Mengurus Tilang Elektonik
Agar masyarakat semakin sadar dan menaati tata tertib berkendaraan
Melanggar sepertinya sudah menjadi tabiat manusia, termasuk manusia Indonesia. Khususnya pelanggaran di jalan raya. Sudah menjadi pemandangan biasa, orang naik sepeda motor tidak pakai helm, menerabas lampu merah, berbonceng tiga dan banyak lagi pelanggaran bentuk lain. Kalau ditanya kenapa melanggar? Jawabnya enteng saja. Polisi tidak ada.
Kesadaran hukum masyarakat memang masih rendah. Di jalan raya, mereka taat aturan kalau ada pengawasan saja. Jika tidak, kebanyakan seenaknya. Makanya, ketika tilang elektronik (e-tilang) diterapkan di sejumlah ruas jalan raya, masyarakat seolah-olah harus menyiapkan diri. Bahkan ada kelompok yang bereaksi menunjukkan ketidaksetujuan.
Padahal sebetulnya, ini penerapan hukum biasa saja. Rekaman elektronik hanya sebagai alat bukti pelanggaran. Agar polisi tidak terus berdiri mengawasi para pelanggar di sepanjang jalan. Agar masyarakat semakin sadar dan menaati tata tertib berkendaraan. Undang-undang lalu lintas yang diberlakukan masih sama seperti sebelumnya. Tapi karena masyarakat terbiasa tidak taat, penegakkan hukum yang semakin ketat terasa memberatkan.
E-tilang sebelumnya sudah diberlakukan pada kendaraan roda empat di sepanjang Jalan Sudirman – MH Thamrin Jakarta. Mulai awal Februari 2020 bakal diberlakukan juga pada kendaraan roda dua.
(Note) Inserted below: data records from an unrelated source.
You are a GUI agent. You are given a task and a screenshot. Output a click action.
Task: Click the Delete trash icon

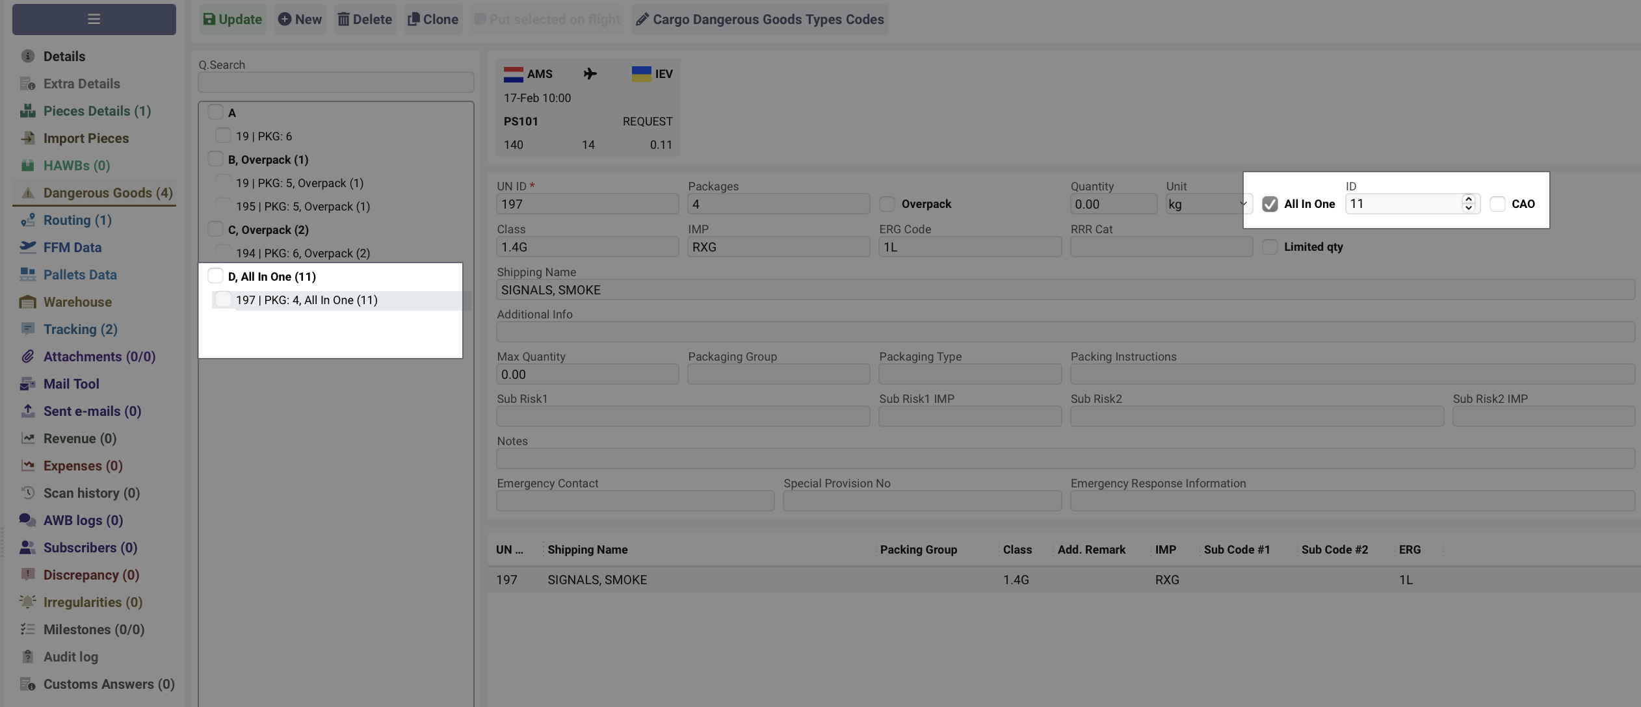pyautogui.click(x=343, y=19)
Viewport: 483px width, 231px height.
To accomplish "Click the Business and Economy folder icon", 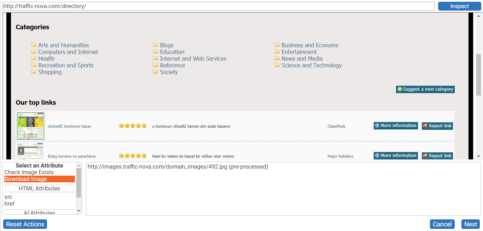I will (277, 45).
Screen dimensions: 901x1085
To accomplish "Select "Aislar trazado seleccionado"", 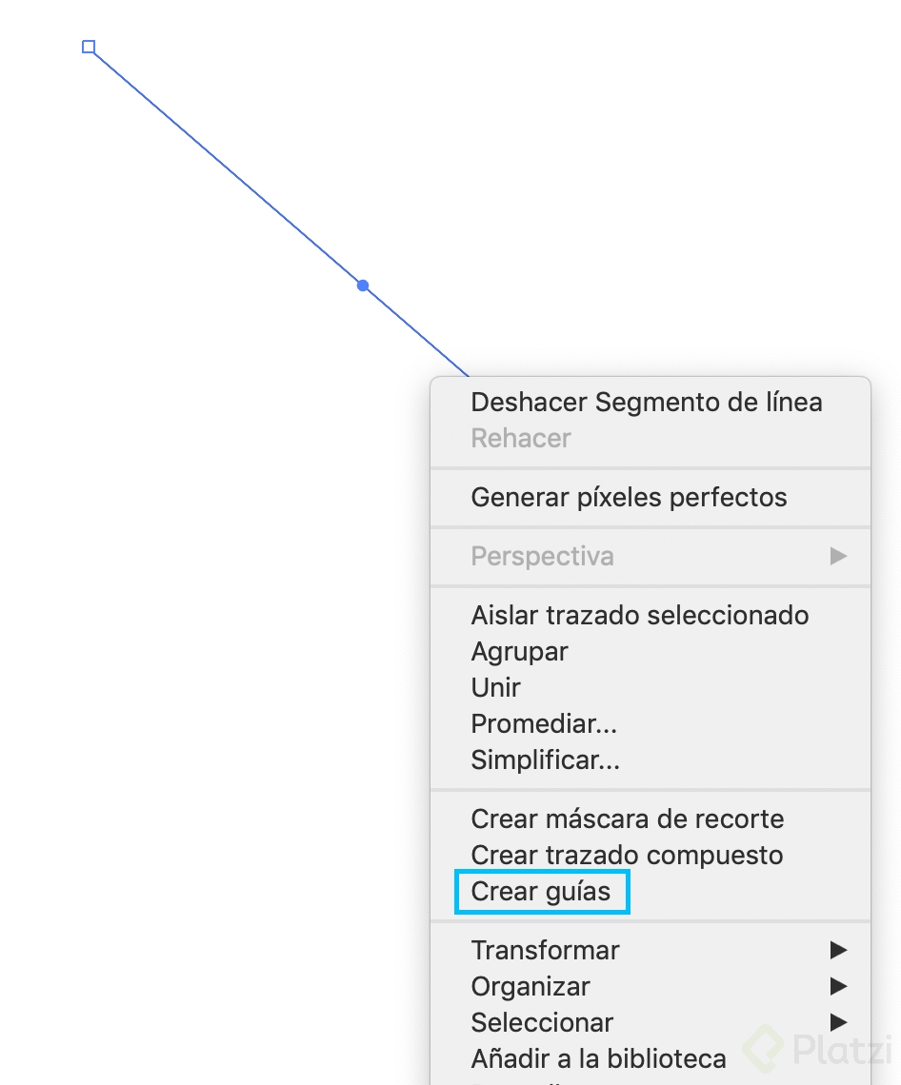I will click(639, 615).
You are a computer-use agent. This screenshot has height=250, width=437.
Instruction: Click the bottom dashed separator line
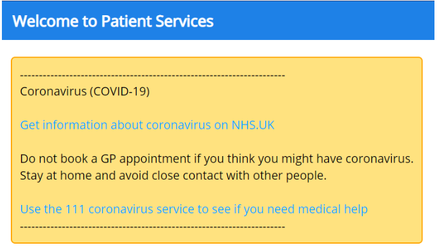pyautogui.click(x=152, y=227)
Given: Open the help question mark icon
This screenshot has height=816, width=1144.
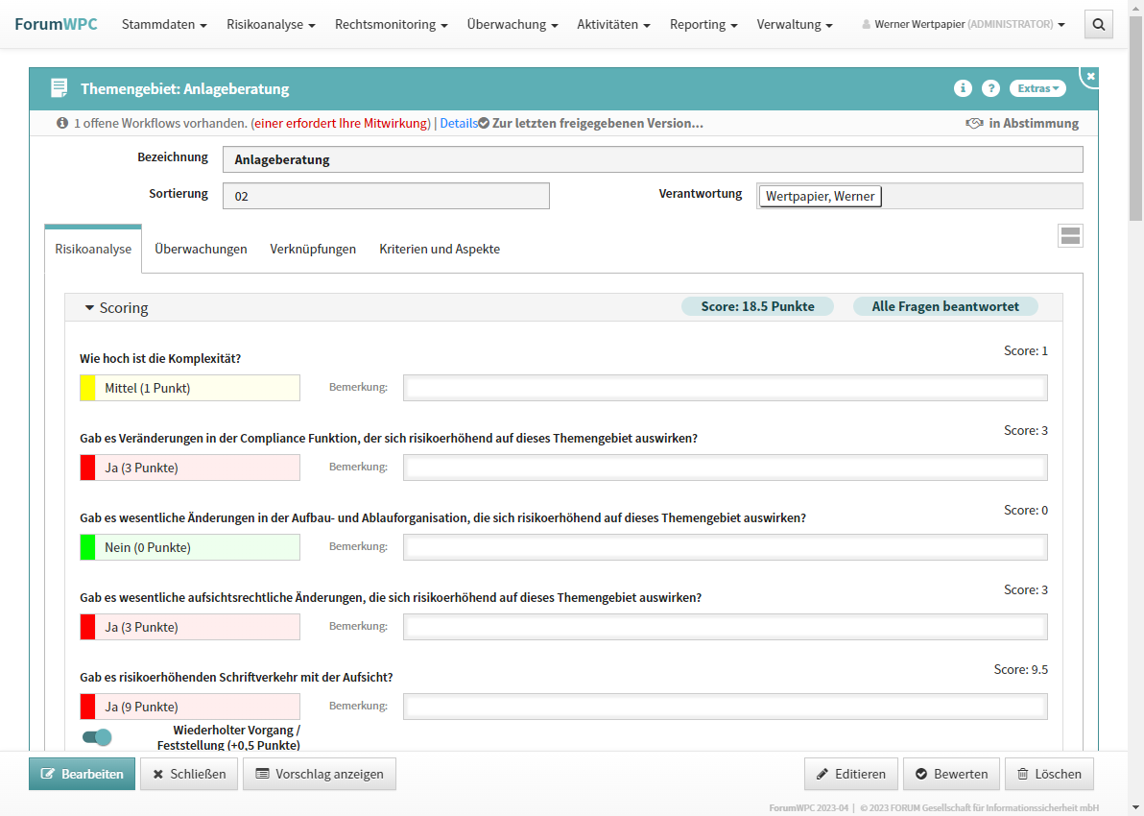Looking at the screenshot, I should tap(991, 88).
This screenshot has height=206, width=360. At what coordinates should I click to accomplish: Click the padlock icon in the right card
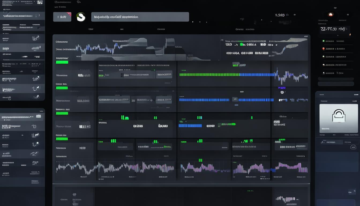[339, 116]
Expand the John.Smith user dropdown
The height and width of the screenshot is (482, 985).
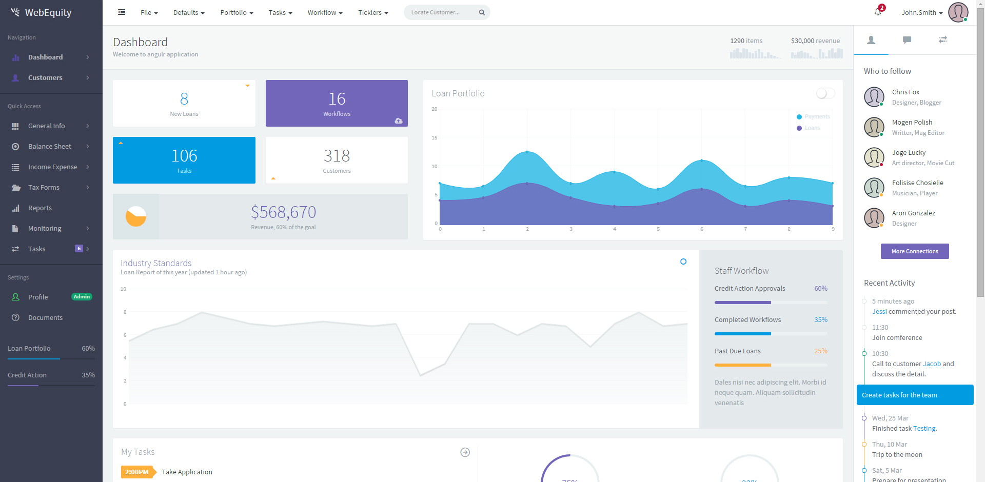922,12
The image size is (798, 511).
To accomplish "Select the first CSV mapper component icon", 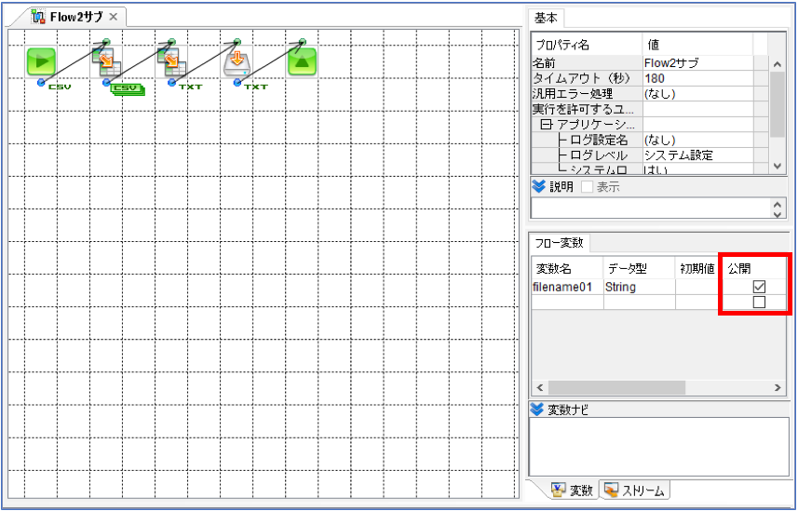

Jalur pemberlakuan juga ditambah, meliputi koridor 6 Trans-Jakarta Ragunan-Dukuh Atas.
Untuk roda dua, kepolisian bakal fokus pada tiga jenis pelanggaran. Pertama, bagi yang tidak memakai helm. Kedua, melanggar marka jalan atau menerobos lampu merah. Ketiga, melewati stop line.
Pelanggaran lain yang juga bakal diberlakukan adalah menggunakan ponsel pada saat berkendara.